If you are the CEO, you know that marketing isn't always wonderful. As agents of change, marketers will invariably upset someone when we do something. In some ways, you, the CEO, expect that. It's part of creating the buzz around the product or service that helps implement the CEO’s vision. That disequilibrium is part of what makes someone take action. We marketers like it when someone takes action, especially if that action leads to new customers.
Two cases exist where getting miffed goes to an extreme – pricing and naming. Having to price something and to give a name to something strike terror in the hearts of marketers. Most won't admit this to the CEO, but deep down inside, it's true. The issue is that when you name something or price something, instead of making some people mad, you make everyone mad. I guess it's one of those marketing occupational hazards.
A bit of wisdom entered the conversation a few weeks ago courtesy of The Economist. In the October 24, 2015 issue, the columnist, Schumpeter, enlightened us with an article Nine Billion Company Names. The title comes from a story by Arthur C. Clarke concerning Tibetan monks trying to come up with all the different names for God. The monks set a computer going and when the final name is delivered by the computer, the stars start to go out one by one.
The initial premise of the article impacts marketing and the business – what's going to happen when we reach the point that all possible company names – and URLs – are taken? CEOs and CMOs are resorting to more ways to make up names.
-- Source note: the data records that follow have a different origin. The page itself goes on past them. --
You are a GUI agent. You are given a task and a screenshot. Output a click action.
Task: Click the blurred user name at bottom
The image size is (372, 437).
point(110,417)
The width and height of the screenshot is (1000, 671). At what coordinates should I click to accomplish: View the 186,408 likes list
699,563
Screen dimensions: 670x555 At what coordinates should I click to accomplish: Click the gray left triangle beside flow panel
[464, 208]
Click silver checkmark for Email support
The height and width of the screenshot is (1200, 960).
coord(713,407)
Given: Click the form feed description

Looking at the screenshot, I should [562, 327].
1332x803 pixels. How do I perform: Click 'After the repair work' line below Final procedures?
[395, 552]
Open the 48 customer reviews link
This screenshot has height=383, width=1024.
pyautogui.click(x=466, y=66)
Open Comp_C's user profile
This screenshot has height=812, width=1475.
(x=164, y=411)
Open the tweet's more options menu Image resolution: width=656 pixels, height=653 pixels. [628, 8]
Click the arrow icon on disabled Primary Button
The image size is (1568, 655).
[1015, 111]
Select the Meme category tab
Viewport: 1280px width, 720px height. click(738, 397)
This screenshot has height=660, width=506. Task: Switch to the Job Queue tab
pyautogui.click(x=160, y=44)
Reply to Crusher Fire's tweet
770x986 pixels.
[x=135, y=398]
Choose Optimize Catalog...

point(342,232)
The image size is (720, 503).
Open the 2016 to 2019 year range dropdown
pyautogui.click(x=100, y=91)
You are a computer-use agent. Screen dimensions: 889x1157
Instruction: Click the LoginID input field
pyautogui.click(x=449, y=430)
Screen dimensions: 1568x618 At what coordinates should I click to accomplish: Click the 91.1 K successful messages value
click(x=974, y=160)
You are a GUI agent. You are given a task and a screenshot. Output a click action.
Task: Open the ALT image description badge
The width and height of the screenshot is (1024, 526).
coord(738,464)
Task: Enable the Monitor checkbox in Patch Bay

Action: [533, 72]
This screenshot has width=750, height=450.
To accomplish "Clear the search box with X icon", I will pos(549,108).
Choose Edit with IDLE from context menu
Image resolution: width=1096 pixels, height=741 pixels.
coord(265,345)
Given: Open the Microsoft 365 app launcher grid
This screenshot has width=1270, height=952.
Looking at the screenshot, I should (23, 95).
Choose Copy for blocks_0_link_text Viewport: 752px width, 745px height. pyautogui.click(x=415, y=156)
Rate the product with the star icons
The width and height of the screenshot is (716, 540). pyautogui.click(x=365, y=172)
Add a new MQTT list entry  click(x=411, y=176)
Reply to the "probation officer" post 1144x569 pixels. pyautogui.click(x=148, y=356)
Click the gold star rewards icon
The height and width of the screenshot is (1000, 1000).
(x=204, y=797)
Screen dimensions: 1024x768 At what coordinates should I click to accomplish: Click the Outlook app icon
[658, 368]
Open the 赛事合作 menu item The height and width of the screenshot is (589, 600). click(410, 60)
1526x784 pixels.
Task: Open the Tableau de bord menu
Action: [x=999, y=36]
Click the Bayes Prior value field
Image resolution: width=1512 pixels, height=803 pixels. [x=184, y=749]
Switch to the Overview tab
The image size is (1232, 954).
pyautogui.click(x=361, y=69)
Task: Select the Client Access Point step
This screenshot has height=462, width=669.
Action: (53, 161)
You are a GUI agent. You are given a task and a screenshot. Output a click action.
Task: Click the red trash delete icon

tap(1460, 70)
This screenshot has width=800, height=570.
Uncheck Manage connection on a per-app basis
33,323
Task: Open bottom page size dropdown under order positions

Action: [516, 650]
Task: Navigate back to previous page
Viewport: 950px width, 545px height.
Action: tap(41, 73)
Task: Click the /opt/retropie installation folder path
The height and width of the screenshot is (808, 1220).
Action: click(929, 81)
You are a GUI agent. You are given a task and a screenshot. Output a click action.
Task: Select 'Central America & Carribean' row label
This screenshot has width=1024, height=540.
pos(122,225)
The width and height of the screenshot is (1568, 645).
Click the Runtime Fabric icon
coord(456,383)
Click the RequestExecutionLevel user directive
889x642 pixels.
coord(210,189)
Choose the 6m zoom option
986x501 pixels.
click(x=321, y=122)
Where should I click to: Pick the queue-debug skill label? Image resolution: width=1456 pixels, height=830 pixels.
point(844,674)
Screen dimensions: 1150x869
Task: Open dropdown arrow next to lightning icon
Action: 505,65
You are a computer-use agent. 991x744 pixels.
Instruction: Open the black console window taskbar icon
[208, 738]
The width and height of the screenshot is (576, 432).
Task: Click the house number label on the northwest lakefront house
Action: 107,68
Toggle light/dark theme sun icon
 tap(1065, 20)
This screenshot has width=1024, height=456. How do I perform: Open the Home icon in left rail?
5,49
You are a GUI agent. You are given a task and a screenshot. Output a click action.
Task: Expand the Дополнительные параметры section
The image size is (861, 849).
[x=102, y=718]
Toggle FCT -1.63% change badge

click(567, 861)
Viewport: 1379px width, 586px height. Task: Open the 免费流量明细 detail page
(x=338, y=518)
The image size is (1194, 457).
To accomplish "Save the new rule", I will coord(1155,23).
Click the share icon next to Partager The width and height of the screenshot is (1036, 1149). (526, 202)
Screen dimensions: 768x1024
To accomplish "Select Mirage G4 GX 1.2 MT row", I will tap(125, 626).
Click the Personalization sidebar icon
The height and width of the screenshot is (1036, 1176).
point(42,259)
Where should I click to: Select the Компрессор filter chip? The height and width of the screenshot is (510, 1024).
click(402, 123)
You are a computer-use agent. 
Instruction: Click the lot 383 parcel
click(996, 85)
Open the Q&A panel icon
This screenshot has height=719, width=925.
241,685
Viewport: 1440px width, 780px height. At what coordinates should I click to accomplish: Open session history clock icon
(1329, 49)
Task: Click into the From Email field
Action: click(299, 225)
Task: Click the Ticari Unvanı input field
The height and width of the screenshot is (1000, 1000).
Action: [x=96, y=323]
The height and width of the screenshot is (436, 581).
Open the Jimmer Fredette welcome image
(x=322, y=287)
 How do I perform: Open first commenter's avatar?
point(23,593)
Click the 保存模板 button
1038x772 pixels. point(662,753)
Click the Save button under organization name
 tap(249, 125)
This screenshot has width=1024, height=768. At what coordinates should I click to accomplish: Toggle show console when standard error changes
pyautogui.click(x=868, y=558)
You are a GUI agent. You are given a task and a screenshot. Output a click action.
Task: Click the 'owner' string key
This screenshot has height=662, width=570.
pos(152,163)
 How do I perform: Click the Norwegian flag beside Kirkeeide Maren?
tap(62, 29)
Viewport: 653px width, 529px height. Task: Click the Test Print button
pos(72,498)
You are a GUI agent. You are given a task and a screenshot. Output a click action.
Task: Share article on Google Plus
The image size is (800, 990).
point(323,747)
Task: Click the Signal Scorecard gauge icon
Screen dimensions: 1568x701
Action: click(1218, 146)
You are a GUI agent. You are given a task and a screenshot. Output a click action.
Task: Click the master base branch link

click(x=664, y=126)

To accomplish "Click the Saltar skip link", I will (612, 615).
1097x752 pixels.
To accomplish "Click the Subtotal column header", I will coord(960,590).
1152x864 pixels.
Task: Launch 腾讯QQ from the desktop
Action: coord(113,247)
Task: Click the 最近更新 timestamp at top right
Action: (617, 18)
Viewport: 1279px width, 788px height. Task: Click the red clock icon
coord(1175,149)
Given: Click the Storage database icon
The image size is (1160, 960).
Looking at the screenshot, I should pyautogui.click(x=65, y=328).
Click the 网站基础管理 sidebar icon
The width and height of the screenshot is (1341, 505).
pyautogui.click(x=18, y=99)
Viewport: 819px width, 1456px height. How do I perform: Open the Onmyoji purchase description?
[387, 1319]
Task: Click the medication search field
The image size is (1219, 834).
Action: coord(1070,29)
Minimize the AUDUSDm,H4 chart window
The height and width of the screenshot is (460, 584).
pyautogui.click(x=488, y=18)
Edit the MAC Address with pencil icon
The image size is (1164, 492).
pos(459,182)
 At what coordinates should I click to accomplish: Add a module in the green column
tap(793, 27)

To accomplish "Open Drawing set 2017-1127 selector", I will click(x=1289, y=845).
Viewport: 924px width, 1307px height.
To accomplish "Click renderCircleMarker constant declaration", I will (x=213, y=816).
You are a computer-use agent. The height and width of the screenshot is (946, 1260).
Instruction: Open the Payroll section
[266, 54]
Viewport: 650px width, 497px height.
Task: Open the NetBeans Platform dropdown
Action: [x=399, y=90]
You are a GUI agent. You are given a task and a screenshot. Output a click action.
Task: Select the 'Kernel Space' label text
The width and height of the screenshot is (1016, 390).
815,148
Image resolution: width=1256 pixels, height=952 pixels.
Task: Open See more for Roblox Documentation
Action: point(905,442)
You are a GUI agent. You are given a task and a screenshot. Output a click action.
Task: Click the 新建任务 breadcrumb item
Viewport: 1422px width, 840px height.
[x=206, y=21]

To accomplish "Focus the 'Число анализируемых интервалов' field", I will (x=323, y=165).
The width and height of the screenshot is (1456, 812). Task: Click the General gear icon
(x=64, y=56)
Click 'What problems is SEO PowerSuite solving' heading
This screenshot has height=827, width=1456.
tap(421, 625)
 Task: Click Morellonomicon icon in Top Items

Some, like Google and Tesla, are wonderful. (Extra points – what is the name Google based on?) Some, like Alphabet, are questionable. Drug names have long led the path to made-up extreme-ism. We put words together – QuickQuid and Digital Marmalade are two examples from the article. We misspell names – Flickr, Kabbage. We use the latest trendy prefixes and suffixes – iSomething, -ify, and so on. You get the idea. This is hard stuff.
The advice that Schumpeter gives us - “The best defense against absurdity is common sense.” Maybe that should be a mantra that all marketing people and CEOs should adopt. Schumpeter also makes two great points to close the article, “The biggest mistake is to expect too much. Great companies can survive boring names but even the best names cannot save dismal companies” (or products – my addition).
The article is worth a read if you are a CEO. If you are not a CMO, show it to your boss. Double points if you knew who Schumpeter was – the real one, not the columnist. Now if we can only figure out what to do about pricing.